Analysis Target: 10 Core Files
| # | Path | Lines | Role |
|---|---|---|---|
| 1 | query/config.ts | 46 | Immutable runtime gate snapshot |
| 2 | query/deps.ts | 40 | Testable I/O boundary (DI) |
| 3 | query/tokenBudget.ts | 93 | Token budget management, auto-continue/stop decisions |
| 4 | query/stopHooks.ts | 473 | Stop/TaskCompleted/TeammateIdle hooks |
| 5 | query.ts | 1,729 | Core – while(true) turn loop |
| 6 | QueryEngine.ts | 1,295 | Session wrapper, SDK interface |
| 7 | toolOrchestration.ts | 188 | Tool partitioning + concurrency control |
| 8 | StreamingToolExecutor.ts | 530 | SSE mid-stream tool pipelining |
| 9 | toolExecution.ts | 1,745 | Tool dispatch, permission checks |
| 10 | toolHooks.ts | 650 | Pre/PostToolUse hook pipeline |
We dissect a total of 6,789 lines of core orchestration code.

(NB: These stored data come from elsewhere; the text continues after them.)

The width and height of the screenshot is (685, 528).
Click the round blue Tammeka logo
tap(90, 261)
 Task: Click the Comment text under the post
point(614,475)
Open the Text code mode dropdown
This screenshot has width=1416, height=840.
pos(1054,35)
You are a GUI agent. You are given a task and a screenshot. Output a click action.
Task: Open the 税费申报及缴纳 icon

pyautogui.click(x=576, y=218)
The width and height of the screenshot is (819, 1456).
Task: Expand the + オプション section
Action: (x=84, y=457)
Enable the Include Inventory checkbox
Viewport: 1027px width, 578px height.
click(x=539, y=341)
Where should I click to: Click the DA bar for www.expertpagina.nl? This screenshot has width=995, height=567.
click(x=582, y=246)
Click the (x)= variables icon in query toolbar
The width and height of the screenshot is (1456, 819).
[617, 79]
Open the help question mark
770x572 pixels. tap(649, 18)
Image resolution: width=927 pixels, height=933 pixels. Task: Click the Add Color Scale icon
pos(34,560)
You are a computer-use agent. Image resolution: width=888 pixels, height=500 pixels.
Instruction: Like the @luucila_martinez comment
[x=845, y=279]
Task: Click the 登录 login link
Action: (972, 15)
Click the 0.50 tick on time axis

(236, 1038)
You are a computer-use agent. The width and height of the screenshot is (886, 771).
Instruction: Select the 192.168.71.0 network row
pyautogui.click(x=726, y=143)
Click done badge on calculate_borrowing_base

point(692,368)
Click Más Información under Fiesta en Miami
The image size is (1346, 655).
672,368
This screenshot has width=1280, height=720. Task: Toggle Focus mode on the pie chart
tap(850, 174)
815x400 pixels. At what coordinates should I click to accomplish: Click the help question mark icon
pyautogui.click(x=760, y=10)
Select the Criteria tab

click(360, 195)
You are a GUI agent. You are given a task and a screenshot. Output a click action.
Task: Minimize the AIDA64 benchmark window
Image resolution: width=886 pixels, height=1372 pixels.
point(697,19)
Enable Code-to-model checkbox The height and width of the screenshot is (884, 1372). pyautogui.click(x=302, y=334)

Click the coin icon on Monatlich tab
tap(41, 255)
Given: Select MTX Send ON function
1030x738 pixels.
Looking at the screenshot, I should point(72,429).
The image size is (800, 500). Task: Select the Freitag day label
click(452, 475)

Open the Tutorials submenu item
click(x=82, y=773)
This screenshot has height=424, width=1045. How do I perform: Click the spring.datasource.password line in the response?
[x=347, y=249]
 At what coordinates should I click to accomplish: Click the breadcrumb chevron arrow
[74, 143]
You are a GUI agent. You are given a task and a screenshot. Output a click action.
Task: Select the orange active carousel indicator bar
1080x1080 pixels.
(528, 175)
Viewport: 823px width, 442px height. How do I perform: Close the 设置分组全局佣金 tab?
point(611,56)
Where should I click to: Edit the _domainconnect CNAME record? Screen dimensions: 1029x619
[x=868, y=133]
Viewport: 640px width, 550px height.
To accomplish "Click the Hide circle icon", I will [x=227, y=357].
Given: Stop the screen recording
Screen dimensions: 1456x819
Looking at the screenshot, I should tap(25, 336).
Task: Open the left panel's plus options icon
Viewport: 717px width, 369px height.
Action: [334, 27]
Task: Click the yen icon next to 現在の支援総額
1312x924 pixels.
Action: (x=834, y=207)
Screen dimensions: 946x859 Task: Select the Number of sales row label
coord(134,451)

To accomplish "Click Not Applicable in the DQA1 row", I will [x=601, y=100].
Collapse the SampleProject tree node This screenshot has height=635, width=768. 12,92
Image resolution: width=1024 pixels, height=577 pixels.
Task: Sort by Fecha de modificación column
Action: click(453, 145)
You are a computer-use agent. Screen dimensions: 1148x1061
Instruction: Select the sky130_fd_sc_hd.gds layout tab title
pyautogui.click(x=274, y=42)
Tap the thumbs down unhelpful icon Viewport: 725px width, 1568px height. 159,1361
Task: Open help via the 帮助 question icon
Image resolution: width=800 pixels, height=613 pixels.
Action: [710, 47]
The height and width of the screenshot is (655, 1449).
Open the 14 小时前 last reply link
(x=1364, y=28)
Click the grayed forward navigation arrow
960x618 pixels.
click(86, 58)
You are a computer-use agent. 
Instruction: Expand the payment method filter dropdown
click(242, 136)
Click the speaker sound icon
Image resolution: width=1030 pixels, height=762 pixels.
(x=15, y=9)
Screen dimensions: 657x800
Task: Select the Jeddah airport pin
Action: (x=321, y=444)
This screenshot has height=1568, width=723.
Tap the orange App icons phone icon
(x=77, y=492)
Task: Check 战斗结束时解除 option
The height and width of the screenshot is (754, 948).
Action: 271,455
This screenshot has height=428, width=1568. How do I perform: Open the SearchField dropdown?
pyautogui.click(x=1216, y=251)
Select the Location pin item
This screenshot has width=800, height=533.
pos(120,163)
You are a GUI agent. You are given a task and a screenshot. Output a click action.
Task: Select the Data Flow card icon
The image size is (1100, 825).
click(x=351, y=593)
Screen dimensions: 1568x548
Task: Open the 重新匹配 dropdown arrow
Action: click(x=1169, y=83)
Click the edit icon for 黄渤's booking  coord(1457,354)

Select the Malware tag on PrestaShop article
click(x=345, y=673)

1. queryLoop()’s 7 Continue Paths
The queryLoop() function in query.ts (query.ts:241) is not a simple API call loop. It’s a resilient executor with 7 distinct continue reasons, each handling a unique failure scenario:
| Reason | Line | Description |
|---|---|---|
collapse_drain_retry | 1114 | Retry after context collapse drain |
reactive_compact_retry | 1162 | Retry after reactive compaction (413 recovery) |
max_output_tokens_escalate | 1219 | Token escalation from 8k -> 64k |
max_output_tokens_recovery | 1248 | Inject “continue writing” nudge message |
stop_hook_blocking | 1303 | Stop hook returned a blocking error |
token_budget_continuation | 1337 | Continue due to remaining token budget |
next_turn | 1725 | Next turn after tool execution completes |
The State type is key (query.ts:204-217). Loop state is managed as a record with 10 fields. Why a record instead of individual variables? There are 7 continue sites, each updating via state = { ... } all at once. Individually assigning 9 variables makes it easy to miss one. Record updates let the type system catch omissions.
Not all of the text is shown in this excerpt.